Work instructions -> Copy from the first line below down to and including the line with "Task: Open the Monitor serial magnifier icon". Skip the pictures.

Supplied records ->
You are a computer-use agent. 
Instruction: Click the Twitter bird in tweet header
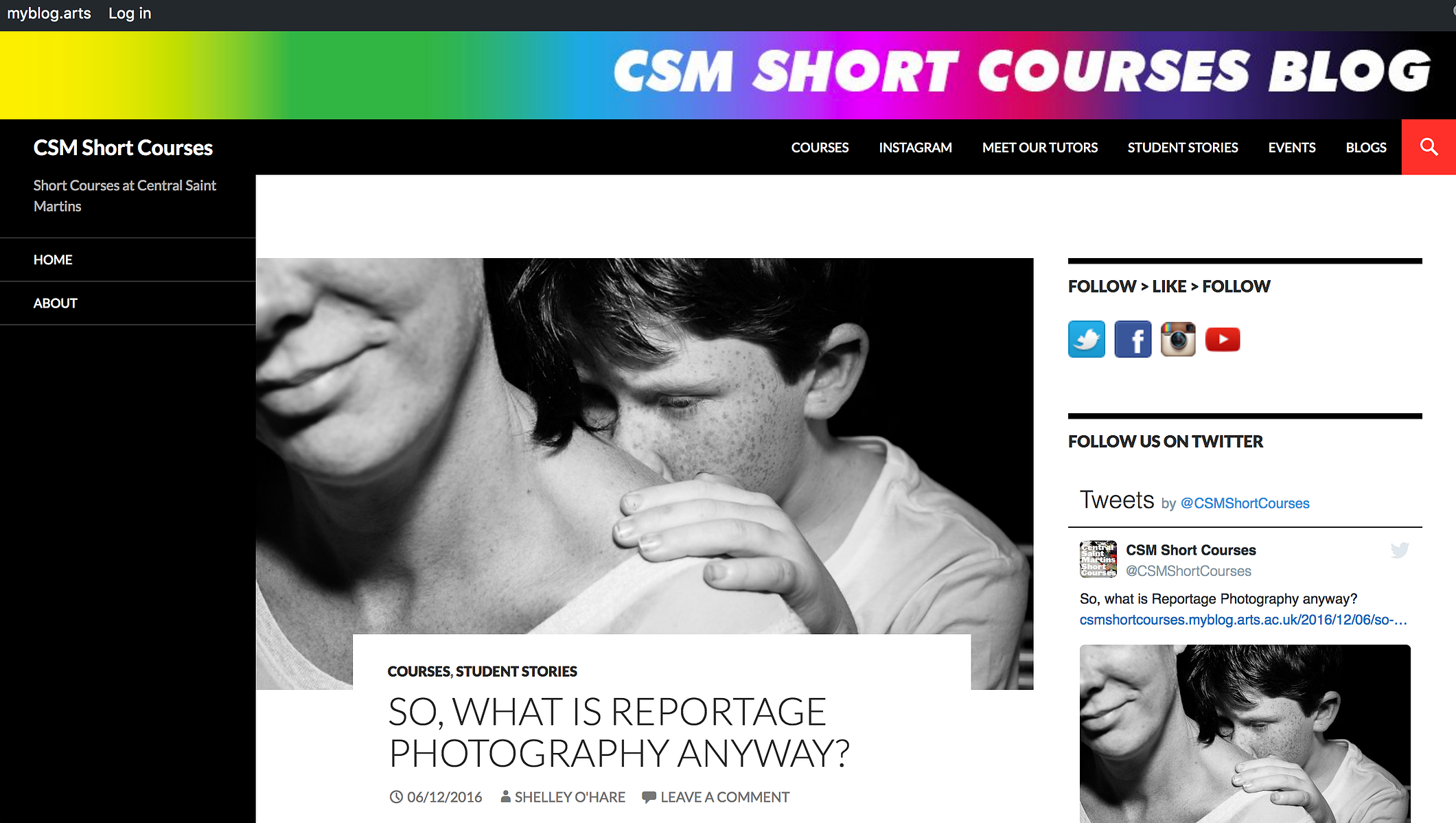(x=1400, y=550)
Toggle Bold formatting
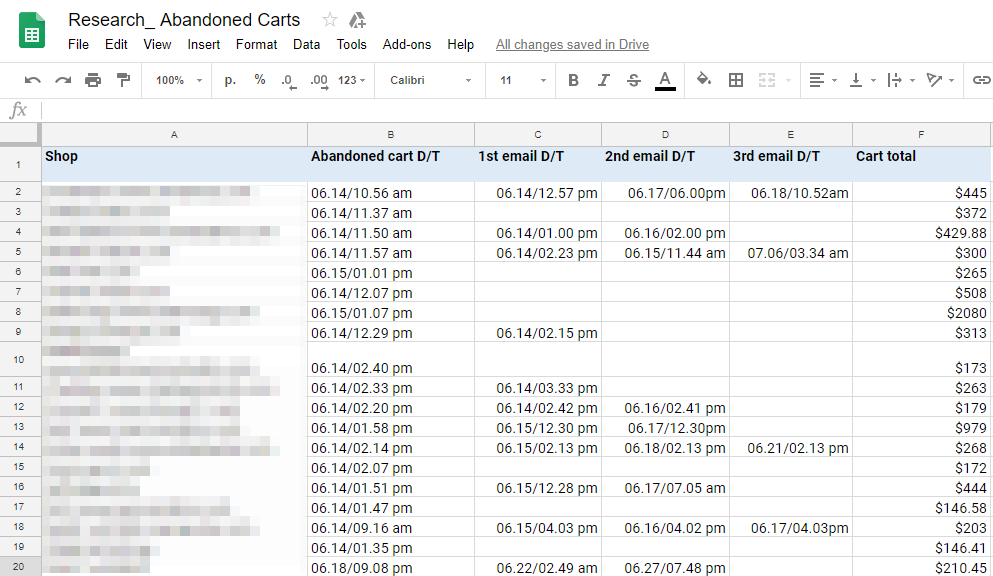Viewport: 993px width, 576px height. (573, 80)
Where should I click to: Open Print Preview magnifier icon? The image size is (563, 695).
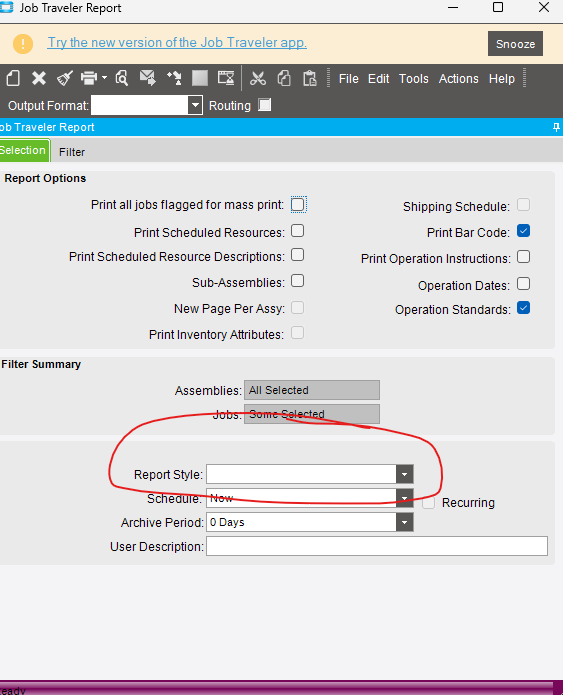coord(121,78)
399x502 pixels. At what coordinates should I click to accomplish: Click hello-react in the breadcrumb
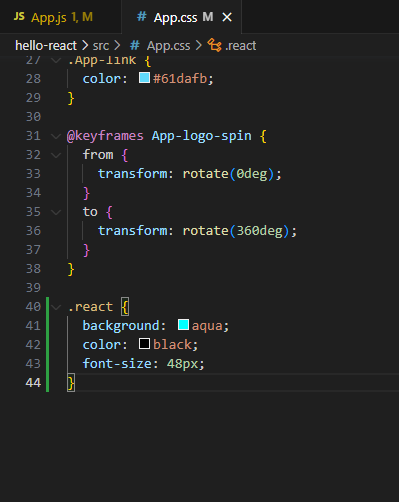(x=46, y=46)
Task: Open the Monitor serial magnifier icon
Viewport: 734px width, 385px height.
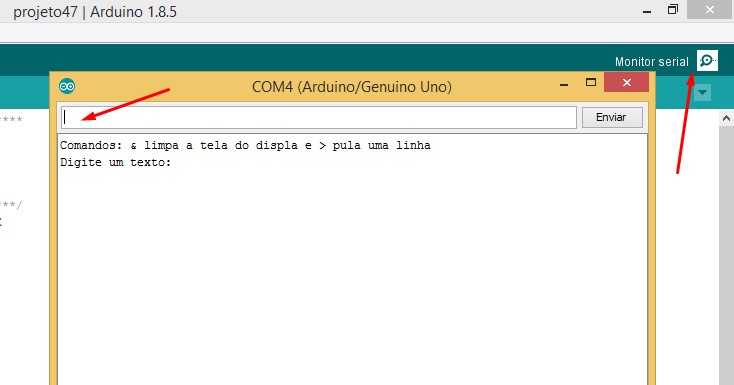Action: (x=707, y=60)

Problem solution ->
You are a computer-use agent. 
Instruction: Click the Twitter bird in tweet header
(x=1400, y=550)
Toggle Bold formatting
Viewport: 993px width, 576px height. (573, 80)
Where should I click to: Open Print Preview magnifier icon? The image size is (563, 695).
coord(121,78)
399x502 pixels. At what coordinates should I click to accomplish: Click hello-react in the breadcrumb
(x=46, y=46)
Task: Open the Monitor serial magnifier icon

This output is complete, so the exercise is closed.